BRIEF – The answer must be an exact copy of every record.

[Dataset entries]
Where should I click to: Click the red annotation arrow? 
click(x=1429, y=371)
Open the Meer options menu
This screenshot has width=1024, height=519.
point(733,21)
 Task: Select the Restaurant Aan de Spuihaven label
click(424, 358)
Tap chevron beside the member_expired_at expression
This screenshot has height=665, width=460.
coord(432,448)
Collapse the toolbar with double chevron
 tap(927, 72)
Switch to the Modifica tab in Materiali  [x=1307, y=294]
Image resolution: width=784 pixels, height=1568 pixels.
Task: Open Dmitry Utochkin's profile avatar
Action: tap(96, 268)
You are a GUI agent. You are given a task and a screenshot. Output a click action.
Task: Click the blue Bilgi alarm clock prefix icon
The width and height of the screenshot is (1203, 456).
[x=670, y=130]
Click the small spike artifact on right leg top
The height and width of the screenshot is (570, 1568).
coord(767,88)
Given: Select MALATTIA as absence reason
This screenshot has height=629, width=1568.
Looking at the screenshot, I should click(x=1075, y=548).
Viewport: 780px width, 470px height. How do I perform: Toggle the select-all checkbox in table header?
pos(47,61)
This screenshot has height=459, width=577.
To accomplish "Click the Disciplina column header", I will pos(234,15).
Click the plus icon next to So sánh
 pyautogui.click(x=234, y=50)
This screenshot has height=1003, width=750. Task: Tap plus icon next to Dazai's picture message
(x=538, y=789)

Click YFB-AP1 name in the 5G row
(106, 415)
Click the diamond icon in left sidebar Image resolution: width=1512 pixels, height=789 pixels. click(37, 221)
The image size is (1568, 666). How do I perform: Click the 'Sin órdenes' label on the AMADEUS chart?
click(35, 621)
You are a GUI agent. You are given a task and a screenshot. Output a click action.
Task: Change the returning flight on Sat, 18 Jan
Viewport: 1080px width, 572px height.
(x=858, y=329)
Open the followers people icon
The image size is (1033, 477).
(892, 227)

REPLY TO THE EXERCISE –
Where should I click to: Click the red annotation arrow? 
click(x=1429, y=371)
Open the Meer options menu
This screenshot has width=1024, height=519.
point(733,21)
 Task: Select the Restaurant Aan de Spuihaven label
click(424, 358)
Tap chevron beside the member_expired_at expression
This screenshot has height=665, width=460.
coord(432,448)
Collapse the toolbar with double chevron
 tap(927, 72)
Switch to the Modifica tab in Materiali  [x=1307, y=294]
Image resolution: width=784 pixels, height=1568 pixels.
Task: Open Dmitry Utochkin's profile avatar
Action: tap(96, 268)
You are a GUI agent. You are given a task and a screenshot. Output a click action.
Task: Click the blue Bilgi alarm clock prefix icon
The width and height of the screenshot is (1203, 456).
[x=670, y=130]
Click the small spike artifact on right leg top
The height and width of the screenshot is (570, 1568).
coord(767,88)
Given: Select MALATTIA as absence reason
This screenshot has height=629, width=1568.
Looking at the screenshot, I should click(x=1075, y=548).
Viewport: 780px width, 470px height. How do I perform: Toggle the select-all checkbox in table header?
pos(47,61)
This screenshot has height=459, width=577.
To accomplish "Click the Disciplina column header", I will pos(234,15).
Click the plus icon next to So sánh
 pyautogui.click(x=234, y=50)
This screenshot has height=1003, width=750. Task: Tap plus icon next to Dazai's picture message
(x=538, y=789)

Click YFB-AP1 name in the 5G row
(106, 415)
Click the diamond icon in left sidebar Image resolution: width=1512 pixels, height=789 pixels. click(37, 221)
The image size is (1568, 666). How do I perform: Click the 'Sin órdenes' label on the AMADEUS chart?
click(35, 621)
You are a GUI agent. You are given a task and a screenshot. Output a click action.
Task: Change the returning flight on Sat, 18 Jan
Viewport: 1080px width, 572px height.
(x=858, y=329)
Open the followers people icon
The image size is (1033, 477).
(892, 227)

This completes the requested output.